Another lesson from the octopus is that adaptability requires redundancy. "We think of redundancy as wasteful and inefficient, but it's everywhere in nature," he notes.
Defensively and offensively, an octopus has no shortage of coping mechanisms – camouflage, powerful arms, intelligence, a sharp beak, symbiotic toxins and a cloud of ink. When escaping, it can squeeze into a tight space, blend in with the background, jet away, and, in the lab at least, grab two halves of a coconut shell and sequester itself inside them.
Just as importantly, Sagarin discovered what it is that organisms don't do. In general, they don't plan, predict or try to be perfect. When Sagarin tells this to the members of strategic planning departments in government agencies, it leads to "a lot of consternation and grinding of teeth," in part because it's so counter-intuitive.

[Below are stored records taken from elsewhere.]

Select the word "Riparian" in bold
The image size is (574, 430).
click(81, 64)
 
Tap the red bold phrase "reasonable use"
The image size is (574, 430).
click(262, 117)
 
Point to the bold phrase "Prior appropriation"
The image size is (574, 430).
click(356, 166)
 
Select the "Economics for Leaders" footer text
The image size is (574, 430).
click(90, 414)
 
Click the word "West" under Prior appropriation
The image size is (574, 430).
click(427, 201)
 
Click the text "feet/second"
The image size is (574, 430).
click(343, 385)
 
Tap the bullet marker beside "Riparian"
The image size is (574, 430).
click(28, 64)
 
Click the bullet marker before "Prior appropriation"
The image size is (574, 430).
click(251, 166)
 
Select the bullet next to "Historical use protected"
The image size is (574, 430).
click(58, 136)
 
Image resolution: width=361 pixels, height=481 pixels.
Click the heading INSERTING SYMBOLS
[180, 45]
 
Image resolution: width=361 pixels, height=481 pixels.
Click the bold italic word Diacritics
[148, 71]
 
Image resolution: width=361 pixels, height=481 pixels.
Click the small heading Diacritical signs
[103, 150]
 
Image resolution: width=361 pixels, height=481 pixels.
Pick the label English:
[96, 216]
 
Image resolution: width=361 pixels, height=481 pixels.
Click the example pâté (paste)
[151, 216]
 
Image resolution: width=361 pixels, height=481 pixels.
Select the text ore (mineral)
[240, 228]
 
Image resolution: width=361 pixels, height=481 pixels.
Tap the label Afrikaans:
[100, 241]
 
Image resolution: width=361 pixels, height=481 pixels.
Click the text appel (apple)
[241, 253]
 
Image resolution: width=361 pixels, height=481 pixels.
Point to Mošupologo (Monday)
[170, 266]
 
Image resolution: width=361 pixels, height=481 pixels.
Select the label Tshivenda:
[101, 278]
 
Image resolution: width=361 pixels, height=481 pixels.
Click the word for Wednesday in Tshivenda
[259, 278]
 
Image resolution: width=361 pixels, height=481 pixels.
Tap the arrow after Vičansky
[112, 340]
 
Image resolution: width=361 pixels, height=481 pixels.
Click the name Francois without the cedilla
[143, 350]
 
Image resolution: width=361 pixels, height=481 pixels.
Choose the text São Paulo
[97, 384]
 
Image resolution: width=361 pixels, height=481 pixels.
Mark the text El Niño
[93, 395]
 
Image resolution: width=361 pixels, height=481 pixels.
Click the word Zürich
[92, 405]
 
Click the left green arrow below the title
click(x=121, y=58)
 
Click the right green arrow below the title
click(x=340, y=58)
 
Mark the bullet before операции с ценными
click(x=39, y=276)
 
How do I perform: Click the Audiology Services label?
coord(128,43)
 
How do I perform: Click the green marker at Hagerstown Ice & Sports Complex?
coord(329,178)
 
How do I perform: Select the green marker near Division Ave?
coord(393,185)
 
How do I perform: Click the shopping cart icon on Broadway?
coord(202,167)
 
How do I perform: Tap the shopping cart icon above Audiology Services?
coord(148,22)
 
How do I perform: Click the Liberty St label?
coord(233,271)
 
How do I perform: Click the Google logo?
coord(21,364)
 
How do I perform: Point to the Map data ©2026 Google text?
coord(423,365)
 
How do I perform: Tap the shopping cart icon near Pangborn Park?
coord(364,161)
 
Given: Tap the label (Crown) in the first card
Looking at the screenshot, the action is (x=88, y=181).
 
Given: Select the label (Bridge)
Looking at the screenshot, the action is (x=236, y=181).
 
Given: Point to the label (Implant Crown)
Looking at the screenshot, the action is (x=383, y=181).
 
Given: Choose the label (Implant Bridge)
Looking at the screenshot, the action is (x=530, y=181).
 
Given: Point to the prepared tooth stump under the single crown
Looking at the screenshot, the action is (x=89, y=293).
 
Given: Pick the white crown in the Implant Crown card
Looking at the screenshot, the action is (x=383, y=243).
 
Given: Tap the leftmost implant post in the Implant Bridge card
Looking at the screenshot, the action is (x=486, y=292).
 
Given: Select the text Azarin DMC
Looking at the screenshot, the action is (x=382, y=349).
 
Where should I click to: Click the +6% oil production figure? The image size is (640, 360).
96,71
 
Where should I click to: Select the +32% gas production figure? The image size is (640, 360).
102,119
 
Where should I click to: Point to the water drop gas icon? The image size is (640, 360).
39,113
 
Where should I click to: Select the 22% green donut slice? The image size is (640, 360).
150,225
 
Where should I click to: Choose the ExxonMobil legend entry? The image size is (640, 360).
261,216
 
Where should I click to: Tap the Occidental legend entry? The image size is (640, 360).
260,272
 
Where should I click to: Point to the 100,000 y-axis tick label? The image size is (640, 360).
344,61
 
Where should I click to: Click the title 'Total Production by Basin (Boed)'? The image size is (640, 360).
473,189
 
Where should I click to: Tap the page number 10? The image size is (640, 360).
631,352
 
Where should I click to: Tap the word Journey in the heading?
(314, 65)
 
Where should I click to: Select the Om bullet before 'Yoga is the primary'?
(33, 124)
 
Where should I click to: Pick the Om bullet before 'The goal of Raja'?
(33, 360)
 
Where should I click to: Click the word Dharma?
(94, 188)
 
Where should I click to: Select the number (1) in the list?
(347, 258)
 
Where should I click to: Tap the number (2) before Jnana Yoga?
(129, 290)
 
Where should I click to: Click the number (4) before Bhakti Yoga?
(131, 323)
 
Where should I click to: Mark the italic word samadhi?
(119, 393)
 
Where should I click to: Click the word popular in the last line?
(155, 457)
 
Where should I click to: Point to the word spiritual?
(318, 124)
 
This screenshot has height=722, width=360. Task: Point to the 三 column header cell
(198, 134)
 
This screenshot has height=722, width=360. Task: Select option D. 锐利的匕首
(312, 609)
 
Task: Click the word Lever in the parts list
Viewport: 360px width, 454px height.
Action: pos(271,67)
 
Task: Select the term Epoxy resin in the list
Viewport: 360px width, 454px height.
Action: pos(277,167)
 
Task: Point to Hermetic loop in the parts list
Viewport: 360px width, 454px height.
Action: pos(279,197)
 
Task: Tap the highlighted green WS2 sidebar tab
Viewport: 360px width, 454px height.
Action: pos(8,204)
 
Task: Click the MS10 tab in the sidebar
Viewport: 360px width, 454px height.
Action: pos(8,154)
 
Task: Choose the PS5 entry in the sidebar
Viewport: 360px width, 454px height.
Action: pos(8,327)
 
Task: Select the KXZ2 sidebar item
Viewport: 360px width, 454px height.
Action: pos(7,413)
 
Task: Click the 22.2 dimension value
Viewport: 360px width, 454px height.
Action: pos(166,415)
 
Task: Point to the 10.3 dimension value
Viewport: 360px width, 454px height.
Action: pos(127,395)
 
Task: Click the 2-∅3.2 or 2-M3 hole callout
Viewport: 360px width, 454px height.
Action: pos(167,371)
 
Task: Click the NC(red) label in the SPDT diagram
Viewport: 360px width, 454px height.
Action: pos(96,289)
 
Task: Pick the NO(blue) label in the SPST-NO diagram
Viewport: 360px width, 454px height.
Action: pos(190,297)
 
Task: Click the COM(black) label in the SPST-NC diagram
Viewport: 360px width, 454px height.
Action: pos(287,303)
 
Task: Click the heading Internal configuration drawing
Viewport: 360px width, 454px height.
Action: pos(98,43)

Indeed, if there is a single message that sums up all of Sagarin's work, it's that organisms realized long ago that the world is a much less predictable place than humans would like to believe. What Sagarin calls the "non-normal distribution of truly interesting events," which was explored at length in Nassim Taleb's book The Black Swan, has relevance to how we'll cope with everything from disease outbreaks to climate change.
"We spend a lot of time in planning exercises, making predictive models, and in optimization routines," says Sagarin. "All of which have essentially been selected against in nature, because they're incredibly wasteful when you live in an unpredictable world."
Organisms and humans should plan for things that occur with some frequency; buildings in earthquake-prone areas must be ready for tremors just as surely as mating Horseshoe crabs need to know the phase of the moon. But the biggest dangers are those we've yet to identify, and if nature is any guide, the only way to prepare for them and respond to them effectively is to have an abundance of flexibility and skills which can be combined to meet any challenge.